**Tarefas escritas:**
[a] No texto sobre o rompimento de José Reinaldo Tavares com o governador do Maranhão, a que partido pertence o deputado estadual Eduardo Braide?
[b] Retome o texto sobre o rompimento de José Reinaldo Tavares com o governador do Maranhão, dando-lhe seguimento a partir da última frase apresentada.

**Bloco de texto:**
************
Por Abdon Marinho.
AINDA hoje encontro, vez por outra, quem se lembre – e comigo fale –, sobre um texto escrito há alguns anos intitulado “O Menino Só”. Lá discorro sobre a suposta solidão do governador do Maranhão no exercício do seu mandato.
Cercado mais por fãs e adoradores (que o diga o coro “puxado” no último carnaval: “Dino eu te amo!”, umas das cenas mais constrangedoras que já ouvi falar), disse lhe faltar amigos reais, aqueles capazes de dar conselhos ou lhe apontar os equívocos de forma altiva, sem temer qualquer represália. Ou seja, coisa que só os amigos verdadeiros são capazes de fazer.
Assento isso dizer que faltou-lhe um amigo leal para lhe ponderar o quanto equivocou-se no tratamento dispensado ao ex-governador José Reinaldo Tavares nos últimos anos, forçando-o a buscar abrigo noutro grupo político, segundo dizem, junto ao deputado estadual Eduardo Braide, do PMN, que lança-se no desafio de disputar o governo estadual.
Os iluminados que cercam o governador certamente festejarão o fato do ex-governador ter tomado a iniciativa do rompimento e não ter esperado o senhor Dino oficializar que ele não seria o seu candidato – e do seu grupo –, ao Senado da República. São uns tolos.
Lendo os fatos de longe, acho que José Reinaldo Tavares demorou a buscar um outro rumo e apostar numa terceira via que – ainda incipiente –, tem um grande potencial de crescimento, e não mais esperar um gesto do atual governador que não veio – e que nunca viria.
Os sinais que o governador não lhe seria grato foram bem claros.
Desde os primeiros dias da atual gestão que lhe mandam recados que ele era uma “persona non grata” no governo que ajudou a construir e na causa pela qual devotou ou maiores sacrifícios, até mesmo o da privação da liberdade.
Com cinquenta ou mais anos de vida pública e tendo sido fiador do projeto político, já no começo da gestão viu-se desautorizado – e de forma grosseira –, pelo lugar-tenente do governador, novel na política, que nunca fez um sacrifício por qualquer causa ou mesmo teve votos, em qualquer eleição, suficientes para uma suplência digna.
O desprezo dos atuais inquilinos dos Leões pelo ex-governador sempre foi algo bem perceptível e não uma trama diabólica dos adversários.
Eu mesmo, que não tenho um papel ativo na política, mas conhecedor dos sacrifícios do ex-governador pela causa do grupo político que se autodenomina “anti-Sarney” – embora hoje com mais gente daquele grupo que outra coisa –, por mais de uma vez, vi-me na contingência de sair em seu socorro, constrangido, com tal “vergonha alheia”, pelo tratamento que lhe era dispensado.
************
**Material fornecido:**
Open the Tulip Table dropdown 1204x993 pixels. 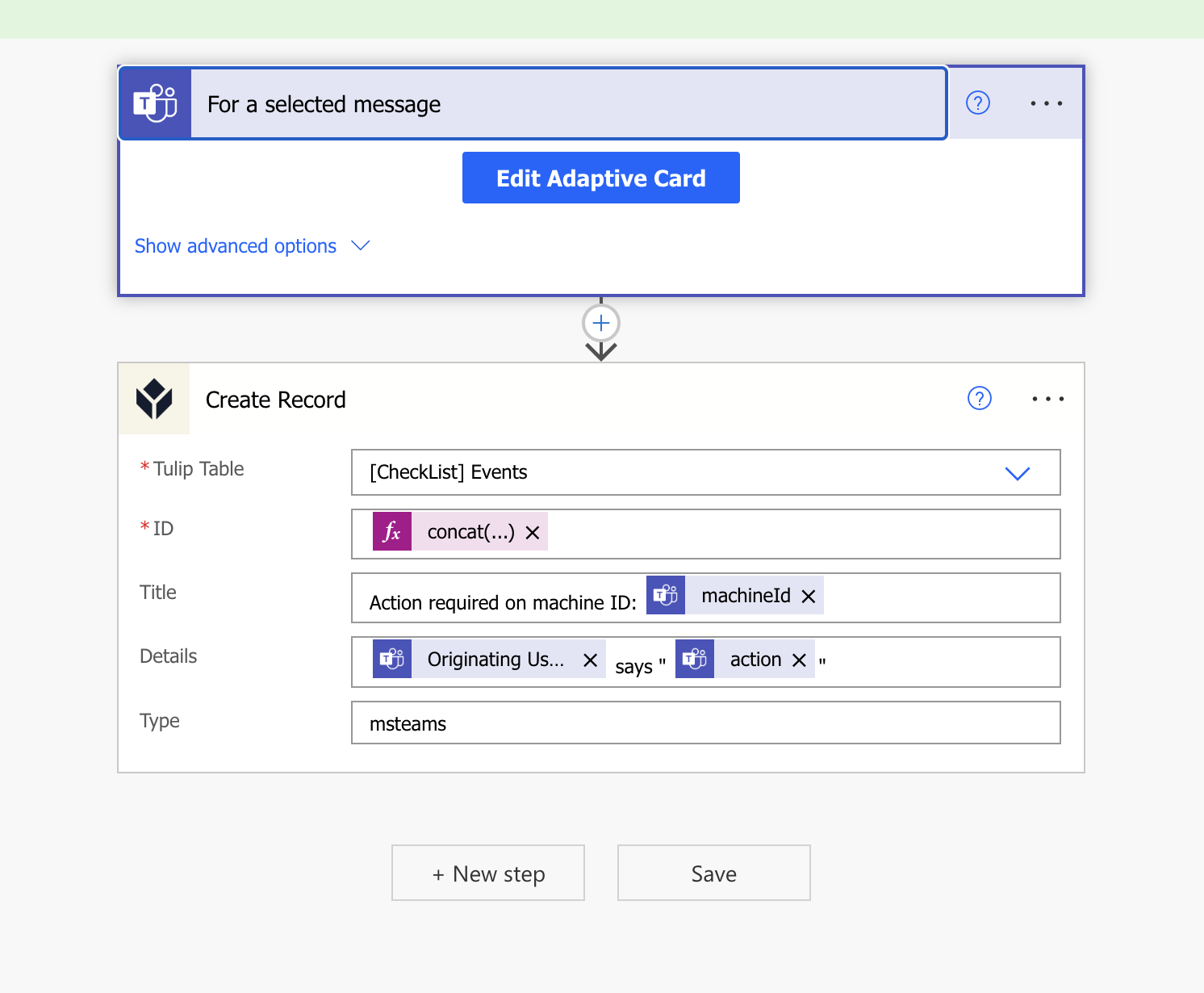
************
**Respostas às tarefas:**
[a] Ao PMN.

[b]
Apesar de tudo, do desprestígio e mesmo das admoestações públicas, o ex-governador manteve-se firme defendendo o governo e o governador, encarando as humilhações que sofria como se estas ainda fossem parte da cota do sacrifício a que se impusera.
Fez isso até mesmo após o governador, publicamente, declarar que o seu primeiro candidato a senador seria o deputado Weverton Rocha, do PDT, e que os demais postulantes, entre eles o ex-governador José Reinaldo, teriam que buscar a sua viabilização política ou social. Nas lembranças dos meus tempos de infância: irem para o tapa.
Esta colocação foi deixada clara pelo próprio governador em entrevista de fim de ano ao Jornal Pequeno. E, mesmo depois dela, o ex-governador declarou que só não seria candidato ao lado dele (Flávio Dino) se este não o quisesse.
A este apelo o governador, sequer, fez um gesto de boa vontade. Fingiu ou fez que não ouviu.
Ora, qualquer um no Maranhão que tenha vivido ou participado da política do estado na última década é sabedor que ninguém mais que o ex-governador era merecedor da “candidatura nata” ao Senado da República pelo grupo que estar no poder, que ele.
A começar pelo fato de ter “inventado” e “bancado” o início da carreira do senhor Dino quando este era um ilustre desconhecido da política maranhense.
É fato público que foi José Reinaldo, então governador, que “inspirou” aquela candidatura aproximando-o de importantes políticos estaduais que, então, lhes tinham sérias desconfianças, como prefeito Cleomar Tema e o ex-prefeito e ex-deputado Humberto Coutinho – este último recentemente falecido –, que, com o aval do governo, o acudiram com os votos necessários para lhe fazer deputado federal e iniciar a pavimentação do seu caminho ao executivo estadual.
Já naquela época, este o claro e público propósito do governador que sonhava com a renovação política no estado.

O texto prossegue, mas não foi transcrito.